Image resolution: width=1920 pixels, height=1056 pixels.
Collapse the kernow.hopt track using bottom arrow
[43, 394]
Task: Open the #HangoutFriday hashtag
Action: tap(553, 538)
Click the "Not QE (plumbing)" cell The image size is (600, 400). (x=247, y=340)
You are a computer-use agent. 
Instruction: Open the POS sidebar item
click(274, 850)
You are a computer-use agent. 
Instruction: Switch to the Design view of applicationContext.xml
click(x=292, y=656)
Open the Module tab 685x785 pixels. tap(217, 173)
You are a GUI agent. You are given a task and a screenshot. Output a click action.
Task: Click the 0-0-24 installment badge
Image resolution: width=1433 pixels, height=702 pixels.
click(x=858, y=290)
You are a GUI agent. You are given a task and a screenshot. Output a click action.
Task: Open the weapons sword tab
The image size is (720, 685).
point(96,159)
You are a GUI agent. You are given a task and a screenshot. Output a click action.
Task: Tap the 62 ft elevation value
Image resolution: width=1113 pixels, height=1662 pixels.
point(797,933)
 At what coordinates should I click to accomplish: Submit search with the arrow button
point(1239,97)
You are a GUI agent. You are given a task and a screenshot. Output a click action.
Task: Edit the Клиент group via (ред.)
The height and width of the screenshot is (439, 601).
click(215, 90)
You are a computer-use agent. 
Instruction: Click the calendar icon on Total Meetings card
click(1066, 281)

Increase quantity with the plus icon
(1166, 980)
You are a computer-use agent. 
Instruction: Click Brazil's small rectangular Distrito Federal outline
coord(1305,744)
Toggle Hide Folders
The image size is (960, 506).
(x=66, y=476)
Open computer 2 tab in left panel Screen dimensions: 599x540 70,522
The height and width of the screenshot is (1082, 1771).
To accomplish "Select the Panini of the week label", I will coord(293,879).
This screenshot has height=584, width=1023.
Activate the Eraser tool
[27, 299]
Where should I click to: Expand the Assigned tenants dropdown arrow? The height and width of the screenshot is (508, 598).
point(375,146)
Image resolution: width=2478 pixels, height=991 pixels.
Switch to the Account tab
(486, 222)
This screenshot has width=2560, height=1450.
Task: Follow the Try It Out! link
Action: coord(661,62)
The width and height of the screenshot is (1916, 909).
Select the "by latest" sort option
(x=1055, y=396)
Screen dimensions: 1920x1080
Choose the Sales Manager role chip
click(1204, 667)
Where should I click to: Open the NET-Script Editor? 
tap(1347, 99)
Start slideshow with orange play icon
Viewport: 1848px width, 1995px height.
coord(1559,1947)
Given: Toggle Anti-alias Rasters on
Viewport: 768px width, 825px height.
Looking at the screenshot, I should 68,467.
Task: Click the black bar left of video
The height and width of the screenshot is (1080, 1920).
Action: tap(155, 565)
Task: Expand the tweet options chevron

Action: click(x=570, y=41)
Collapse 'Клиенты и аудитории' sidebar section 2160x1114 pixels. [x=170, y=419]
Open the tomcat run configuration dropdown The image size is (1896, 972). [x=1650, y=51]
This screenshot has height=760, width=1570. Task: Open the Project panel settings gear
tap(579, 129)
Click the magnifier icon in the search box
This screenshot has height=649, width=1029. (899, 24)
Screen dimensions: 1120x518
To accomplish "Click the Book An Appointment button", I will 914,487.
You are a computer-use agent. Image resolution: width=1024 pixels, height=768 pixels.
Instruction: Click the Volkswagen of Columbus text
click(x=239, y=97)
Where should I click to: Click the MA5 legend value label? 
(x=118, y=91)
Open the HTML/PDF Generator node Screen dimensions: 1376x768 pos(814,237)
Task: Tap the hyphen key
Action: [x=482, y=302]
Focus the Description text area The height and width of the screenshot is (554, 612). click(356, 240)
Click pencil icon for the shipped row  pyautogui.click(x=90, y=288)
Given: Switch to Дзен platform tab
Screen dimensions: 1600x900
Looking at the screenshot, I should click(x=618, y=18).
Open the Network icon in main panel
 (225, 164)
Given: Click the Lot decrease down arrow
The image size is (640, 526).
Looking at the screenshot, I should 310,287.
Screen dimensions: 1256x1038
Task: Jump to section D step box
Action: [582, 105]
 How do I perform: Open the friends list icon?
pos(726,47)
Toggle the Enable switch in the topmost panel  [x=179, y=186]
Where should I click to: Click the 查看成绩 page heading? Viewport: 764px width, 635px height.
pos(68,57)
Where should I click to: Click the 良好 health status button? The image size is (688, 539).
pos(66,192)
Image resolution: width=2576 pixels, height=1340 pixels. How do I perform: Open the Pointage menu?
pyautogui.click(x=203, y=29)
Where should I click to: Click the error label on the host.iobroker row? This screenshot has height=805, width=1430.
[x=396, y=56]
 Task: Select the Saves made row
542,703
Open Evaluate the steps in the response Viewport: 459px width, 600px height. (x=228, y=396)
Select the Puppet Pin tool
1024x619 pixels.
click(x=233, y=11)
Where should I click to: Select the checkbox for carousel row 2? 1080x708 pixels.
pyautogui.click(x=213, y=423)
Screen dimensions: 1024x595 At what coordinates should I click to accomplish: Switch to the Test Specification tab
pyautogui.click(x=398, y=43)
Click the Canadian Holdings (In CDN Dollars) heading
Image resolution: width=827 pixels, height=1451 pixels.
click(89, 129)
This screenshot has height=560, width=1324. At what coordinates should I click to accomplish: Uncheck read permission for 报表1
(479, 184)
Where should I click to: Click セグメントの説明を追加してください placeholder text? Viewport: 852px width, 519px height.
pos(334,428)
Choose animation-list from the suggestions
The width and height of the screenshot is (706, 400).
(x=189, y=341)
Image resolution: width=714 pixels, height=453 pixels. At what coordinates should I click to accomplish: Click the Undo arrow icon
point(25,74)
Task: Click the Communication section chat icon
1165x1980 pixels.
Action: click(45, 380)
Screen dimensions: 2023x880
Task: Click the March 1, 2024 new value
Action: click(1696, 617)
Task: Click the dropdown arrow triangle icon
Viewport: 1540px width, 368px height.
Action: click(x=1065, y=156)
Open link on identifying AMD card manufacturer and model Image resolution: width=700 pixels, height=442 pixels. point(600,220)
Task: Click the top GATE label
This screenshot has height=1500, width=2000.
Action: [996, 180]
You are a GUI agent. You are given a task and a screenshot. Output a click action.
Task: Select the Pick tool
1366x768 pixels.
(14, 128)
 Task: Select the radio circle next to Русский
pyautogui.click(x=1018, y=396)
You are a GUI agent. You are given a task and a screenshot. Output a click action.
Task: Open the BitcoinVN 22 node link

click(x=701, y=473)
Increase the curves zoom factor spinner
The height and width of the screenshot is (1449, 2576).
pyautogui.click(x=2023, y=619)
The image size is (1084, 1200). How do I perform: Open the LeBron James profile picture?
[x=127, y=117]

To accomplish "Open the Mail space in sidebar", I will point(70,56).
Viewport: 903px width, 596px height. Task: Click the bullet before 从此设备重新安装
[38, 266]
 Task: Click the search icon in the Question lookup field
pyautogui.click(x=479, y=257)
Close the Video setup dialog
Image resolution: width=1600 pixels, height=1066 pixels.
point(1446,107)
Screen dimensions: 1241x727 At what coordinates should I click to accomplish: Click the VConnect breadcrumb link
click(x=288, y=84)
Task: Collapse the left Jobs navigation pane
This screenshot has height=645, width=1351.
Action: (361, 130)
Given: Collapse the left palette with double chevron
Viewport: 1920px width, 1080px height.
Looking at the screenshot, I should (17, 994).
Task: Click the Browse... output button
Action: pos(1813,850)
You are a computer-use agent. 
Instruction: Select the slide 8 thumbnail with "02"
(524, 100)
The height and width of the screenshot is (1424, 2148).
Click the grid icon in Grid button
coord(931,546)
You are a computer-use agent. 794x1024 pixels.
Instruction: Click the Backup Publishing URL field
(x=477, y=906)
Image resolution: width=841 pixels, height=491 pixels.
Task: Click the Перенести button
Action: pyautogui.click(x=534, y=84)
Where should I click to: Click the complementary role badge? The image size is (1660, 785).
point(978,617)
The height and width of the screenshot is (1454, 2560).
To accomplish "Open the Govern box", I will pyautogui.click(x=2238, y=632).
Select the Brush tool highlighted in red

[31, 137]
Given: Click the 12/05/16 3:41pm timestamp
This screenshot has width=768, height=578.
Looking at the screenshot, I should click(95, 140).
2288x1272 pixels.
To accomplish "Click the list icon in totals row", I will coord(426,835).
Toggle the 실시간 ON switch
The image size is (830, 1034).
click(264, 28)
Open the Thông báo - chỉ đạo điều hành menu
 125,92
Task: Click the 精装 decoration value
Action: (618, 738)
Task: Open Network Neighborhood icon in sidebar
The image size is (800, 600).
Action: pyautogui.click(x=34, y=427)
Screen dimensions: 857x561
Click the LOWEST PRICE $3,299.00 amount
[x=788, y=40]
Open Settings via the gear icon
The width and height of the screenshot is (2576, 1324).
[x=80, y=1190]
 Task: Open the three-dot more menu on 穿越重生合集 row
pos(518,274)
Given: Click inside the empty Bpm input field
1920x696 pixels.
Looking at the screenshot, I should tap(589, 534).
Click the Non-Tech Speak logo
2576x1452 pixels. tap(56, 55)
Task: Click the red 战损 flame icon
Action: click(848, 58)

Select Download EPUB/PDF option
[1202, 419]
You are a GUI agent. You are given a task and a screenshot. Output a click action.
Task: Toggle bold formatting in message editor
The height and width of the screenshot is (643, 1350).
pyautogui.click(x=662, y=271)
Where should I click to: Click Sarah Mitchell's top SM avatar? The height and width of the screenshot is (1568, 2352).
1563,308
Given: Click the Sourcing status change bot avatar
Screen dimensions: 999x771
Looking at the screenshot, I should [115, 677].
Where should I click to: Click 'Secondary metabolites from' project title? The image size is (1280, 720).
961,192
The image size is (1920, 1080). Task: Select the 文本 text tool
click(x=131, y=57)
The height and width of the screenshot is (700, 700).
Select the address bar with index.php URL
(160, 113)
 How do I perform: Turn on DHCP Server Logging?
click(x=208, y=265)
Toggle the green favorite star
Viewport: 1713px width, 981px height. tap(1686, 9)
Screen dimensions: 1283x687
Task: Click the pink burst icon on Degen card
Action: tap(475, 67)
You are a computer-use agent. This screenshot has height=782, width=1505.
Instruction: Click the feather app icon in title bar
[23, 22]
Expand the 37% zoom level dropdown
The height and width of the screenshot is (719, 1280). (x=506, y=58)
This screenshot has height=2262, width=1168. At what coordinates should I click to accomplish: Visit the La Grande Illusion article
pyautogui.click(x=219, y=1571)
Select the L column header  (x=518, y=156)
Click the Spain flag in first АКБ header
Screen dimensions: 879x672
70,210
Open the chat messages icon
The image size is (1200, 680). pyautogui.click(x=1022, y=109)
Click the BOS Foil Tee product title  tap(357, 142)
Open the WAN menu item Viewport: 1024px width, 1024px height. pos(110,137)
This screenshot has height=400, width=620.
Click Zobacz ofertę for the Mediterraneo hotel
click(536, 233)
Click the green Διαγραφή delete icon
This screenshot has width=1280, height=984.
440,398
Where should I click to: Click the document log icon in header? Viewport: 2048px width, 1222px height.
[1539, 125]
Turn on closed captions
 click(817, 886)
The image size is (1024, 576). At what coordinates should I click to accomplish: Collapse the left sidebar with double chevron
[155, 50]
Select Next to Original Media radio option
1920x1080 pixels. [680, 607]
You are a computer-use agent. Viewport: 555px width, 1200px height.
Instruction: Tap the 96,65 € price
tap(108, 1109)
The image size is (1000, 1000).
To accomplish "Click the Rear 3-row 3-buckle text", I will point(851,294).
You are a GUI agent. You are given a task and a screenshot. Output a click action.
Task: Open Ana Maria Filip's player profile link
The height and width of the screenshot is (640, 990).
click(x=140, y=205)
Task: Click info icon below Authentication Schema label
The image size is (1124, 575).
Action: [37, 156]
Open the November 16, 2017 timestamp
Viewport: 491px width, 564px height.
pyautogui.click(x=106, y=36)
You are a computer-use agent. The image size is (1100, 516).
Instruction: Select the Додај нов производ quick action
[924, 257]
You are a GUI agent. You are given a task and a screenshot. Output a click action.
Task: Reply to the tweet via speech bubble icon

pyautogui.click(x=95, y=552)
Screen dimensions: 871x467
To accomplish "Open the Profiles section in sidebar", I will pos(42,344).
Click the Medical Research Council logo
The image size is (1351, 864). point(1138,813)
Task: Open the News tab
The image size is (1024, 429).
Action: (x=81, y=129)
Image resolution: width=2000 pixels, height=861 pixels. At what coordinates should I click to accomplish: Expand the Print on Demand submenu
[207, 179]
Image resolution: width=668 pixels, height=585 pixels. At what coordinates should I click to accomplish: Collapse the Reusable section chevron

------------------------------

▶ WHAT IS ASKED
Write out the records above verbatim, from the line with "Task: Click the Communication" up to and including the line with "Action: pyautogui.click(x=534, y=84)".

▶ RESPONSE TO THE TASK
Task: Click the Communication section chat icon
1165x1980 pixels.
Action: click(45, 380)
Screen dimensions: 2023x880
Task: Click the March 1, 2024 new value
Action: click(1696, 617)
Task: Click the dropdown arrow triangle icon
Viewport: 1540px width, 368px height.
Action: click(x=1065, y=156)
Open link on identifying AMD card manufacturer and model Image resolution: width=700 pixels, height=442 pixels. point(600,220)
Task: Click the top GATE label
This screenshot has height=1500, width=2000.
Action: [996, 180]
You are a GUI agent. You are given a task and a screenshot. Output a click action.
Task: Select the Pick tool
1366x768 pixels.
(14, 128)
 Task: Select the radio circle next to Русский
pyautogui.click(x=1018, y=396)
You are a GUI agent. You are given a task and a screenshot. Output a click action.
Task: Open the BitcoinVN 22 node link

click(x=701, y=473)
Increase the curves zoom factor spinner
The height and width of the screenshot is (1449, 2576).
pyautogui.click(x=2023, y=619)
The image size is (1084, 1200). How do I perform: Open the LeBron James profile picture?
[x=127, y=117]

To accomplish "Open the Mail space in sidebar", I will point(70,56).
Viewport: 903px width, 596px height. Task: Click the bullet before 从此设备重新安装
[38, 266]
 Task: Click the search icon in the Question lookup field
pyautogui.click(x=479, y=257)
Close the Video setup dialog
Image resolution: width=1600 pixels, height=1066 pixels.
point(1446,107)
Screen dimensions: 1241x727 At what coordinates should I click to accomplish: Click the VConnect breadcrumb link
click(x=288, y=84)
Task: Collapse the left Jobs navigation pane
This screenshot has height=645, width=1351.
Action: (361, 130)
Given: Collapse the left palette with double chevron
Viewport: 1920px width, 1080px height.
Looking at the screenshot, I should (17, 994).
Task: Click the Browse... output button
Action: pos(1813,850)
You are a computer-use agent. 
Instruction: Select the slide 8 thumbnail with "02"
(524, 100)
The height and width of the screenshot is (1424, 2148).
Click the grid icon in Grid button
coord(931,546)
You are a computer-use agent. 794x1024 pixels.
Instruction: Click the Backup Publishing URL field
(x=477, y=906)
Image resolution: width=841 pixels, height=491 pixels.
Task: Click the Перенести button
Action: pyautogui.click(x=534, y=84)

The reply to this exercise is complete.